In New York, my supervisor was three years older than me and taught me how to write fluent TypeScript and Angular in VSCode (with dark mutterings about the hoary four-year-old JavaScript codebase he also maintained). At my current organization, my supervisor is from an era of C and vim and has me working on a venerable codebase as old as I am (complete with Netscape-compatible JavaScript). I regularly open a new file and have an experience akin to culture shock as I discover a new species of manual memory management or operation-cutting bit manipulation. Then I close my eyes and try to remember that my supervisor has a wealth of knowledge and experience my generation never will and that before I come barging in with my modern best practices, I should give him the benefit of the doubt and work to humbly learn why he wrote things this way. I’m not very good at this right now. But maybe after a few years of practicing the spiritual discipline of not screaming about other people’s code, I’ll be merciful enough to refactor it, not out of fear and contempt, but thoughtfully and wisely.

Photo by BBC Creative

At Google, my coworkers were whip-smart, creative, and ambitious. My former supervisor from New York is now a CEO and a millionaire. At my current organization, most work is done by whatever volunteers they can find, mostly college students on spring break trips or doing unpaid summer internships. Any code I write might go through a dizzying variety of hands without any of the checks of Google’s grueling interview process or automated code quality assurance. I want to learn Clojure, to craft gorgeously terse array reduce functions, to let my code speak with architecture, not with comments. But then I try to step down from my hard-earned tower of self-confidence and remember how it felt a long time ago to also be a nervous intern drowning in things I didn’t understand, and I try to slowly work through building code and documentation that will help someone else experience wonderful flashes of insight, not impress them.

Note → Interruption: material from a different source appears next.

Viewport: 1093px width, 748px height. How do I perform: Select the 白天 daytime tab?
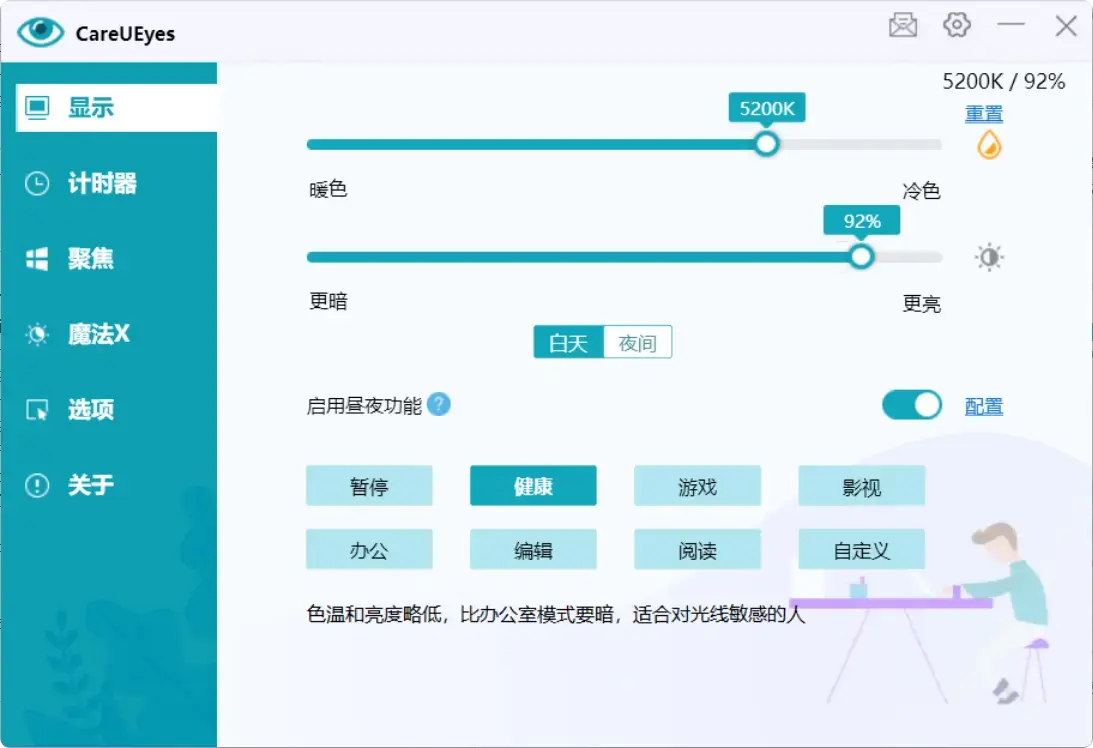coord(569,342)
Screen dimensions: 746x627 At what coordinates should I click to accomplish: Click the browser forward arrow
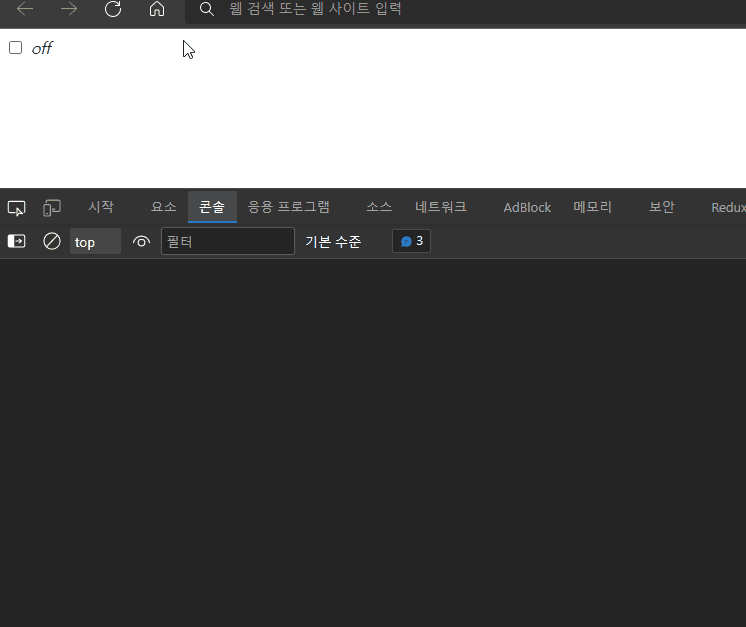[x=69, y=9]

Software always involves other people, when it’s being written in a web of team relationships and a codebase interlaced with many people’s desires, and when it’s sent out into the world to be used and possibly tip the balances toward justice. The story of redemption in Isaiah and Matthew shows that our God loves justice, but He sets it in motion with mercy. The only way I’ll ever have a shot at building software that brings my society a little closer to God’s righteous kingdom is to first be a child of my gracious Father, pursuing a Christ-transformed heart of mercy even in the most fundamental ways I read and write code.

Alison Blomenberg grew up in the Middle East and is now a software engineer at a Christian ministry in Colorado. She enjoys reading and writing speculative fiction when she is not taming JavaScript and Koine Greek for her most recent diversion.